Tiangong-1, la primera estación espacial que China logró poner en órbita en 2011, continúa siendo un auténtico quebradero de cabeza para el país asiático. Tras el éxito conseguido en este programa, con la visita incluida de seis taikonautas —el término utilizado para hablar de los astronautas—, la agencia decidió que Tiangong-1 entrara en hibernación en 2013.

Tres años después, la nave, que contaba con un laboratorio para realizar experimentos en el espacio, quedó fuera de control. Su errático comportamiento, observado por astrónomos de todo el mundo, fue confirmado oficialmente por China en septiembre de 2016, cuando admitió que no sabía cuándo ni dónde caería la estación espacial.

Las estimaciones realizadas ahora apuntan a que Tiangong-1 descenderá hacia la Tierra el próximo mes de marzo. Esta no es la primera vez que una nave fuera de control cae a nuestro planeta, como ya sucedió en el pasado con la sonda rusa Phobos-Grunt y con la estación espacial Skylab de la NASA, que no produjeron víctimas ni daños materiales. El caso de la estación espacial china es peculiar al tratarse de un artefacto de grandes dimensiones, que pesa aproximadamente ocho toneladas.

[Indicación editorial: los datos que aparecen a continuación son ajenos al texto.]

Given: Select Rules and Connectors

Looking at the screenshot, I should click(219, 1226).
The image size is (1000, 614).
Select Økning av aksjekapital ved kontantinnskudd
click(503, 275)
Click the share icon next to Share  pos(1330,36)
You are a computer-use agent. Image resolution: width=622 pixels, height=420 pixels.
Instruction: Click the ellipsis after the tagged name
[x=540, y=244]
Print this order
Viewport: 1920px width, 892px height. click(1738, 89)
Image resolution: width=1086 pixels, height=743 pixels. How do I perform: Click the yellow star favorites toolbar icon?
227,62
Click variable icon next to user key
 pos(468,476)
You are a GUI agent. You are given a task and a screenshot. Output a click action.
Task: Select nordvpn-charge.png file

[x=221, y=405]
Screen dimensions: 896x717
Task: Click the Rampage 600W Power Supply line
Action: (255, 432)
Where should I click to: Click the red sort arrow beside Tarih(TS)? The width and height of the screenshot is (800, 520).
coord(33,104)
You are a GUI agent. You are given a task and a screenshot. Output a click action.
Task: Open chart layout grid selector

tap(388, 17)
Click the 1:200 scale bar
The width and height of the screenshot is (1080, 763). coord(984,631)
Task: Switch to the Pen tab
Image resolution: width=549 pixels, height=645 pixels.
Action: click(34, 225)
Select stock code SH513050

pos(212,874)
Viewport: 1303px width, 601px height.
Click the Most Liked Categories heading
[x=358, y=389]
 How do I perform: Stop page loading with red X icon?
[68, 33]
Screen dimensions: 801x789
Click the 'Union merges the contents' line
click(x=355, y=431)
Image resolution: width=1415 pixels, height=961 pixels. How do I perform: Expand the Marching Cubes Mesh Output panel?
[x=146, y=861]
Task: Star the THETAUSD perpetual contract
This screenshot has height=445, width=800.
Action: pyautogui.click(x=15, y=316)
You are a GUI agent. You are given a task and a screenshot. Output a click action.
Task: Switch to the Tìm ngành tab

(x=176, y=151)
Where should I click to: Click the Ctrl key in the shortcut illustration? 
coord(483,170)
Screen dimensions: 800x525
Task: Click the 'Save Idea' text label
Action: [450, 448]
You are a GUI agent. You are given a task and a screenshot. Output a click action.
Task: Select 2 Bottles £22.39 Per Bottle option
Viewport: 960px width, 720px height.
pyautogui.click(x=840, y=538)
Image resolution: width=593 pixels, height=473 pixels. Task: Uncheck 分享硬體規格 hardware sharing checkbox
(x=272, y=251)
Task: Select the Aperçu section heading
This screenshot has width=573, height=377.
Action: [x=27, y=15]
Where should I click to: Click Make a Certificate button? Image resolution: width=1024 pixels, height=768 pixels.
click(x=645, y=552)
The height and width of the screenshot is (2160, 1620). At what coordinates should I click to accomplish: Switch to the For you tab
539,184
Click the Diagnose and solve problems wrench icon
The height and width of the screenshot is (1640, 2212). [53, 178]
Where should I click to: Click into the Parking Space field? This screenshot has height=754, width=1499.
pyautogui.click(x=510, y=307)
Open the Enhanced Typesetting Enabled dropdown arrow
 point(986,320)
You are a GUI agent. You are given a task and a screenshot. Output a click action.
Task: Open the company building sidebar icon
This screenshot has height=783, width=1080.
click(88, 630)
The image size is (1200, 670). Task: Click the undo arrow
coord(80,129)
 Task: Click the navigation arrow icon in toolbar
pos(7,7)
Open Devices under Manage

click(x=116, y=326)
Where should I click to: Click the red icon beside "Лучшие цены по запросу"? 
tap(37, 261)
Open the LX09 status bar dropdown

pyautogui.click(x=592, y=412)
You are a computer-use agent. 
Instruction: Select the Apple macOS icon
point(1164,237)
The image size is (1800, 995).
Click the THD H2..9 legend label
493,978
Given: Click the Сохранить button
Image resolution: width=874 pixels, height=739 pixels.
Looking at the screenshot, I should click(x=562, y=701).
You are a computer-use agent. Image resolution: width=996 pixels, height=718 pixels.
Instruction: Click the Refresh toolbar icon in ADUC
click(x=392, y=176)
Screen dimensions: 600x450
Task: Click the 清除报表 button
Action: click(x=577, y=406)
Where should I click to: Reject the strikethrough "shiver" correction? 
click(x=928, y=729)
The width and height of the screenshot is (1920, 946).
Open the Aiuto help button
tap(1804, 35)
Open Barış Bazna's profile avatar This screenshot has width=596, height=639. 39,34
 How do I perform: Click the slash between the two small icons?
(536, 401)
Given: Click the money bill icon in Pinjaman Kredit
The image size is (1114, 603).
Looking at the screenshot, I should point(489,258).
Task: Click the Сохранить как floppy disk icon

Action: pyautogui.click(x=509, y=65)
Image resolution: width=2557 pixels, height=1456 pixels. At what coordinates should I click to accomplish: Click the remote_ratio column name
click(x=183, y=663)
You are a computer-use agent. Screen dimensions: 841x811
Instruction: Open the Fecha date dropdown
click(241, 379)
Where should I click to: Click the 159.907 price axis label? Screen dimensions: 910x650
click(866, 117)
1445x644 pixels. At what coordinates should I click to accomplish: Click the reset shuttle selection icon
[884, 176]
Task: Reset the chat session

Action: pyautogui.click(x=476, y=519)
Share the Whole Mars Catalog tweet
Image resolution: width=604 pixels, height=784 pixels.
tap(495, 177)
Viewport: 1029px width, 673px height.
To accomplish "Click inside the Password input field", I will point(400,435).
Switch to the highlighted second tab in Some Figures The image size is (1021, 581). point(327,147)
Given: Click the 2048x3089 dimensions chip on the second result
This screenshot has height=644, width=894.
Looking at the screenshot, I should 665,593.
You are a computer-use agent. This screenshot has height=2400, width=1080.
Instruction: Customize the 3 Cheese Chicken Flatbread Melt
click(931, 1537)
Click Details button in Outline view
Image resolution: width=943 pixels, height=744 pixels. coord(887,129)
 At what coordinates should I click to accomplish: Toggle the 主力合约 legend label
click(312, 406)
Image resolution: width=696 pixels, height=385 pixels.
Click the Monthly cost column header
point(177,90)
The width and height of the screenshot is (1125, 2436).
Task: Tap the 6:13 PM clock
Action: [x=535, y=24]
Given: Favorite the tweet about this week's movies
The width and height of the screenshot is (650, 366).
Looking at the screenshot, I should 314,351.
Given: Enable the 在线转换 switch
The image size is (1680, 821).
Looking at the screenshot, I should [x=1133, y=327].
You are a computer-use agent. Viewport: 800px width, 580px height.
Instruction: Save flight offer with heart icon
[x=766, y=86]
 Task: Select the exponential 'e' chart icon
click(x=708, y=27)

Aunque China trató de restar importancia al problema explicando que la mayor parte de Tiangong-1 se quemaría durante la reentrada en la atmósfera, algunos cálculos sugieren que entre el 10 y el 40% de los materiales podrían alcanzar la superficie terrestre. No obstante, los cálculos realizados por los investigadores de la red de vigilancia de Estados Unidos y otras agencias muestran que, con toda probabilidad, la estación espacial caerá en una zona de impacto cubierta por el océano o en una zona despoblada del planeta, según The Verge.